投資スクリーニング制度で暫定合意

(EU)

ブリュッセル発

2018年11月22日

欧州議会とEU理事会(閣僚理事会)、欧州委員会は11月20日、域外からEUへの投資のスクリーニング枠組みを定めた規則案について、暫定合意に達したと発表した。この規則案は2017年9月に発表されたもので(2017年10月17日記事参照)、今後、欧州議会と理事会による正式な採択を経て公布・発効する見込みだ。

安全保障や公共秩序への影響を懸念

EUは、中国など近年存在感を高める新たな投資国の中には、国家主導型の経済開発モデルを採用し、外国からの投資を制限しながら、国家資金を利用した対外直接投資によって産業戦略目標の達成を目指す国があることを問題視。
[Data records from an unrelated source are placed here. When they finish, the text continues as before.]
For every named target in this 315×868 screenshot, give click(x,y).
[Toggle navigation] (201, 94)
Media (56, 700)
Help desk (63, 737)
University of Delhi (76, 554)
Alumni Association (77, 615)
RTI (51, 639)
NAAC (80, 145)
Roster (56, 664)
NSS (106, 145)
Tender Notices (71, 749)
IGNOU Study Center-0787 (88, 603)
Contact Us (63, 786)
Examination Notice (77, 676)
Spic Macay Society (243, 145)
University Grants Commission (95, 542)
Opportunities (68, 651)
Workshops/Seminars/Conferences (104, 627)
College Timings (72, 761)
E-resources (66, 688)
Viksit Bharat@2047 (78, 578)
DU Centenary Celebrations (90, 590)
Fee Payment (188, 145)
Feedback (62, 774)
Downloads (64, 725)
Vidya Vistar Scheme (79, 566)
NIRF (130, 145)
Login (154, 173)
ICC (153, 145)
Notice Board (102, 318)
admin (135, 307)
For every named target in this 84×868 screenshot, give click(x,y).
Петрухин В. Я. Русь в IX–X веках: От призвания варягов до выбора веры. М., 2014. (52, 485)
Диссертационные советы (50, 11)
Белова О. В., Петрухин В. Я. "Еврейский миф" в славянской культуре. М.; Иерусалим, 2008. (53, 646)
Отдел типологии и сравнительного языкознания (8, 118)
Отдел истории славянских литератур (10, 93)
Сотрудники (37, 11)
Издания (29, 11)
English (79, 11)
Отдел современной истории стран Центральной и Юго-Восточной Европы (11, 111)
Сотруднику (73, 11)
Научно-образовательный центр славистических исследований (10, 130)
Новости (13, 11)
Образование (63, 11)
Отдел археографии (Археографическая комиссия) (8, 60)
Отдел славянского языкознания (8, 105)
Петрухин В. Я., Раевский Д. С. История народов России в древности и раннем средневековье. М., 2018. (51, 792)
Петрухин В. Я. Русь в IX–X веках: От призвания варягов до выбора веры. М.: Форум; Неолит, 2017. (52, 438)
また、域外の国営企業や政府との関係が深い企業が、域内の先端技術や軍事・民生両方に利用可能な二重用途技術を保有する企業や戦略インフラを買収することでEUの安全保障や公共秩序への影響に危機感を示していた。

今回、合意が成立した規則案の主要点は次のとおり。

  • 加盟国と欧州委員会が域外からの投資について情報交換し、懸念を表明するための協力メカニズムを創設する
  • 域外からの投資に複数の加盟国が関与する場合や、研究開発支援枠組み「ホライズン2020」や欧州衛星測位システム「ガリレオ」などEU全体の利益への影響が予測される場合は、欧州委が意見書を発出できる
  • ベストプラクティスや投資トレンドに関する情報の共有など、投資スクリーニング政策に関する国際協力を促進する
  • 国内の安全保障は各加盟国の責任であり、既存のスクリーニング制度の維持や新制度の導入などは加盟各国が判断する
  • 国内における特定の投資案件の可否の最終判断は加盟各国が行う
  • 企業活動に配慮した迅速な作業と秘密保持に十分配慮する

この合意に当たり、欧州委のセシリア・マルムストロム委員(通商担当)は「相互のつながりと依存を強める世界では、ビジネスに開かれた欧州を維持しつつ、集団安全保障を確保する手段が必要だ」と述べ、早期の採択を呼び掛けた。